Earlier today, I read the story of Tamir Rice’s mother moving into a homeless shelter
(Tamir Rice was the 12 year-old killed by a police officer for playing with a toy guy in a Cleveland park). You can’t believe there’s going to be another life taken or another mother’s heartbreak, and then there is.
Shortly after, I watched John Oliver’s outrage over standardized testing.
Black people are protesting because their children face institutionalized racism.
White people are protesting because their children have to take a test.
John’s humor – full of hyperbole and hysteria with kids puking and crying, motivational songs and mascots – makes a pretty effective case against the evil corporate profiteers who are purportedly driving the push for better data on student achievement.
Here’s what wasn’t said: Most testing has no high stakes for children within the school system.
The real high stakes come with the lack of economic opportunity that result from educational inequality:
- 60% of new jobs require some college. Yet, only 30% of low-income students enroll in college right after high school, and only 9% earn a bachelor’s degree by age 25. The biggest barrier? Poor academic preparation.
- 25% of high school graduates taking the Armed Forces exam don’t have the math and literacy skills to attain the minimum entrance score.
- 25-33% of America’s high school students are minimally prepared for college academically, and this proportion is even smaller among Black and Hispanic students (20 percent and 16 percent, respectively).
John’s piece included a clip of Florida teacher Luke Flynt opposing value added. Mr. Flynt is president of the teachers’ union and teaches gifted students at a gifted school with one of the highest per capita incomes in the state (and in the top 100 in the nation) and where 87% of the students are white. Only one-fifth-of-one-percent (0.2%) of Florida students are predicted to have better than perfect scores (email, FL Dept of Ed), and the local district is allowed to account for aberrations when calculating their teachers’ ratings (just as the local district sets the policy for student enrollment in advanced classes). The quirk did not affect this teacher’s final effectiveness rating, which is used to determine a raise (here).
The outrage over testing is fueled by those that want to maintain the status quo. The status quo is what is contributing to the vast inequities in our society.
Black and Hispanic parents know that education inequality is part of the problem. Polls consistently show that they support standardized tests (here, here and here). A high-standardized test score can be a golden ticket to a selective high school or a college scholarship.
Dismantling annual standardized testing – and the federal requirement is just 17 tests throughout the Grades 3 to 12 school years – means stepping away from collecting information about the realities in children’s lives. It erases the evidence.
We need to know how many black men are killed by law enforcement.

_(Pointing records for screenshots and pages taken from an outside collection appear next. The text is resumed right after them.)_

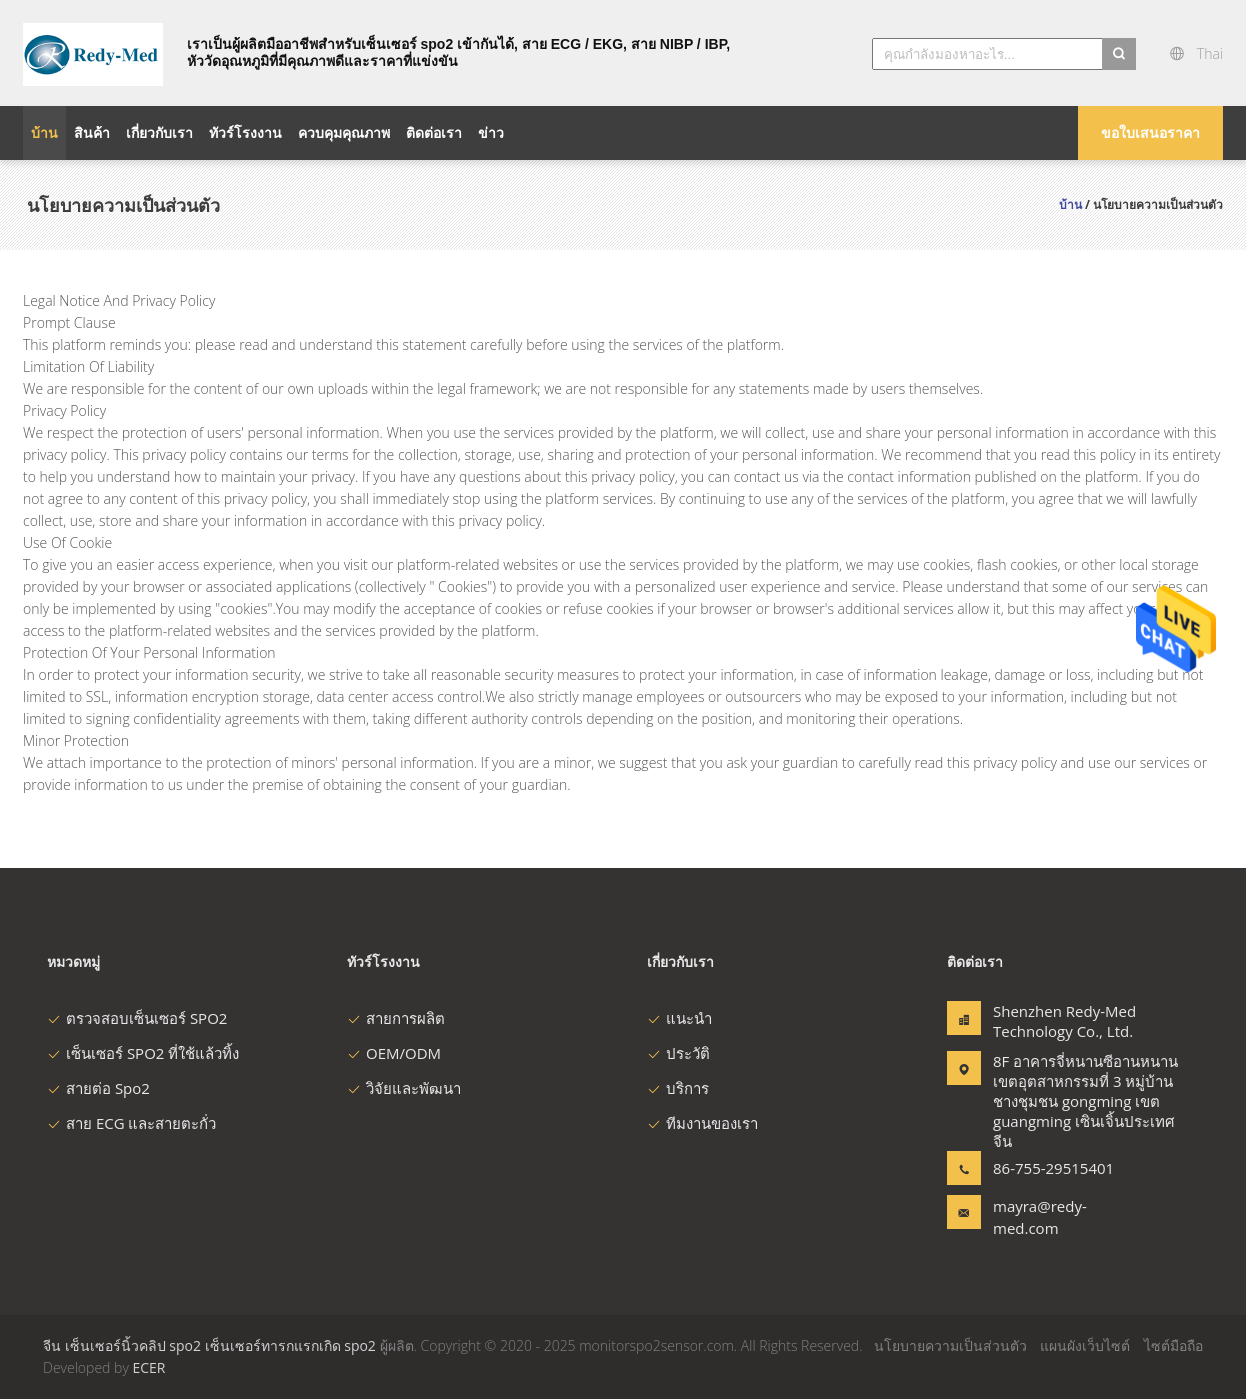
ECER (148, 1367)
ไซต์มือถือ (1173, 1345)
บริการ (678, 1088)
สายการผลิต (396, 1018)
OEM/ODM (394, 1053)
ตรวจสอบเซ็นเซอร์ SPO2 (137, 1018)
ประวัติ (678, 1053)
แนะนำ (679, 1018)
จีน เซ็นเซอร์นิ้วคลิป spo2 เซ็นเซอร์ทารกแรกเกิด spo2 (211, 1345)
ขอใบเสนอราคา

We need to know how many black children can’t read.
We need to know the schools and teachers that are succeeding and those that aren’t.
That is why 20 Civil Rights Organizations submitted shared civil rights principles for the reauthorization of the Elementary and Secondary Education Act, including maintaining annual, statewide assessments. Yesterday, most of those same groups issued an edict calling out anti-testing advocates for claiming “a false mantle of civil rights activism.”
The judge in the Vergara case (the California case that invalidated teacher tenure and evaluation policies) ruled that equal opportunity means equal opportunity to a quality education. Nothing is more important to a quality education than the quality of teachers. “Evidence has been elicited in this trial of the specific effect of grossly ineffective teachers on students. The evidence is compelling. Indeed, it shocks the conscience.”
Why isn’t the nation shocked by the deliberate disregarded for the future lives of children?
- There were 256,769,000 wrong to right erasures in Atlanta’s cheating scandal.
- Columbus City Schools acknowledged a decades-long policy of giving Special Education students no grade lower than a “D” – passing them along to graduate functionally illiterate. This came to light not long after the district, and four others, were found guilty of data tampering.
- In 2012, Lorenzo Garcia, former superintendent of the El Paso Independent School District in Texas, was sentenced to three and a half years in prison for “improving” his schools by preventing low-performing students from taking the state test..
It’s bizarre that in this moment in history we are even considering dismantling the education accountability system which was built by progressive education reformers, starting with Lyndon Johnson and Robert Kennedy, as explained by Charles Barone here. We all can do a little more for others. People of privilege can endure a little discomfort and teach their kids that contributing to a greater good is the greatest value. We’re all in this together. Perhaps that, more than anything, is what is missing from the education discourse.